Hinter dem ultrakonservativen Lobbyismus, wie ihn Ulrike Lunacek nennt, steckt die Plattform "One of us", die als "Europäische Bürgerinitiative" auftritt. "Aufkeimender Fundamentalismus durch erzkatholische und evangelikale Organisationen, die die Fristenlösung in jeder Form radikal ablehnen", sagt Gerhard Engelmayer. "Hier wurde das direktdemokratische Instrument der Europäischen Bürgerinitiative eindeutig missbraucht." Der Vorsitzende des Freidenkerbundes fordert volle Aufklärung über das radikale religiöse Netzwerk hinter "One of us": "Offenbar hat diese Plattform enorme Mittel für die Fundamentalisierung Europas zur Verfügung", sagt Engelmayer. "Ob das die Mehrzahl der österreichischen Katholiken gutheißt, wage ich zu bezweifeln!"

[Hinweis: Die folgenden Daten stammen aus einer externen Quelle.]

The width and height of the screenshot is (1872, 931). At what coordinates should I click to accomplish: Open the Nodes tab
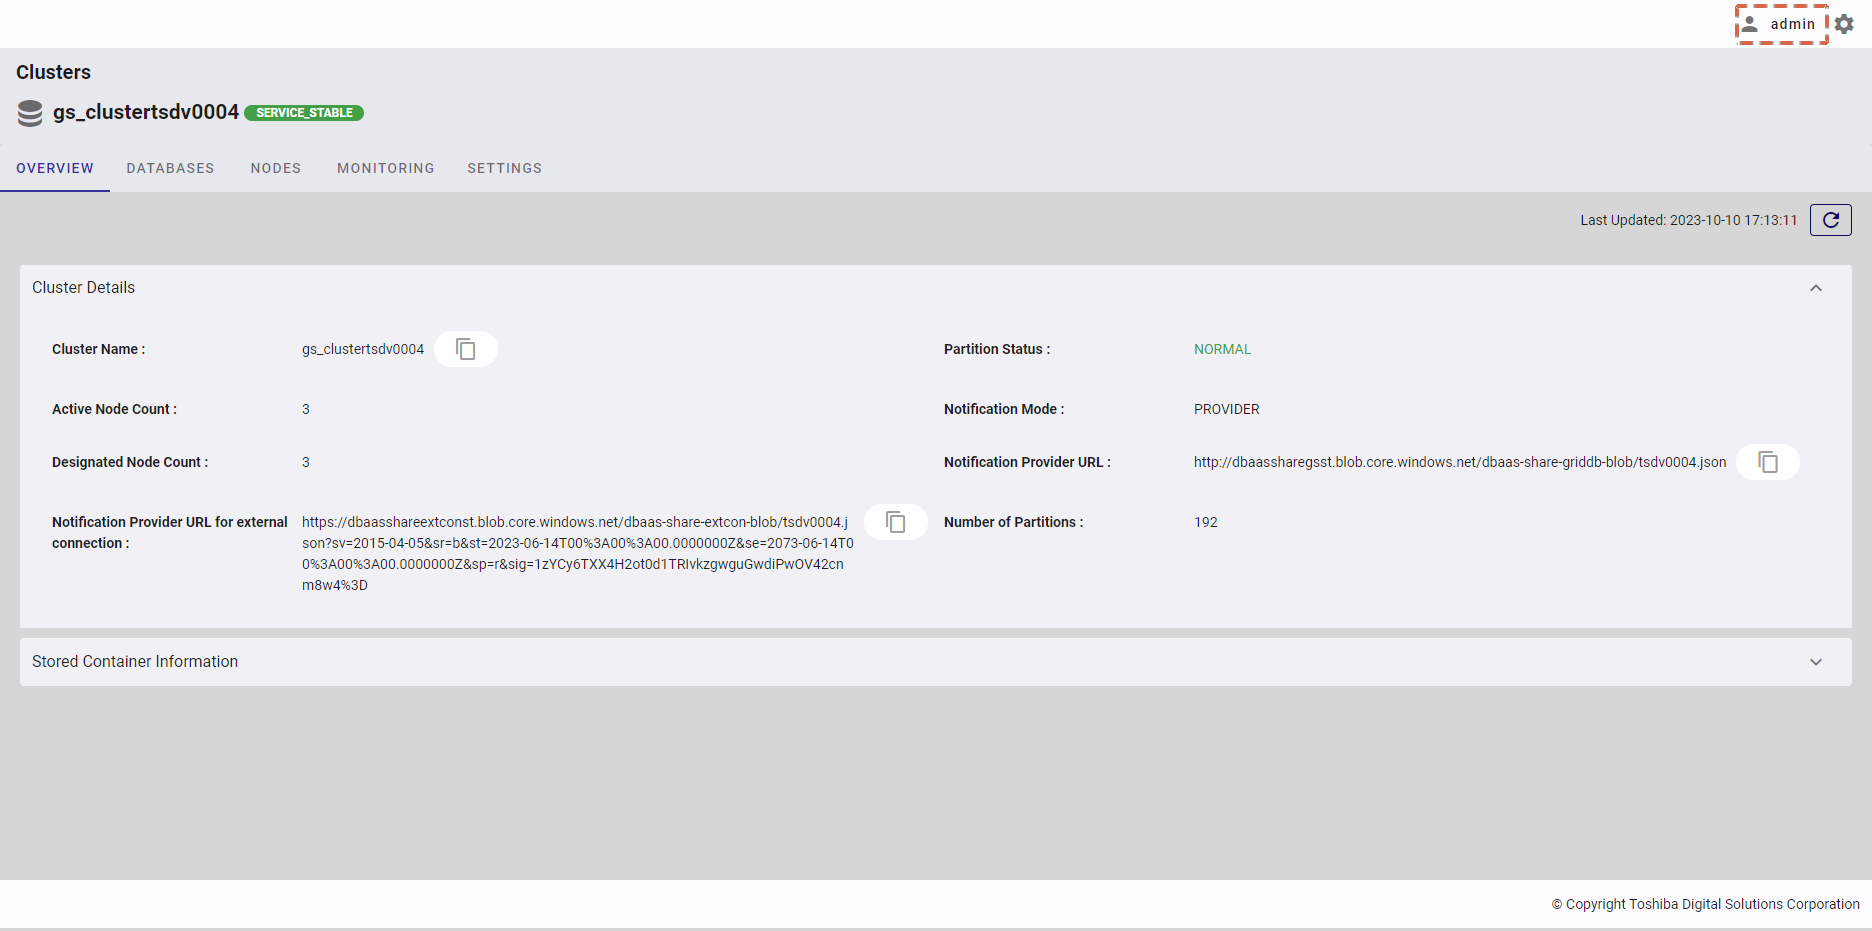point(275,168)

Daher ist auch zu hinterfragen, welche Rolle die katholische Kirche in Österreich gespielt hat. "Die katholische Bischofskonferenz hat die Organisation in öffentlichen Aussagen unterstützt. Möglicherweise hat die Erzdiözese Wien auch Büroräumlichkeiten zur Verfügung gestellt. Das alles gehört aufgeklärt", fordert Engelmayer.
F.N.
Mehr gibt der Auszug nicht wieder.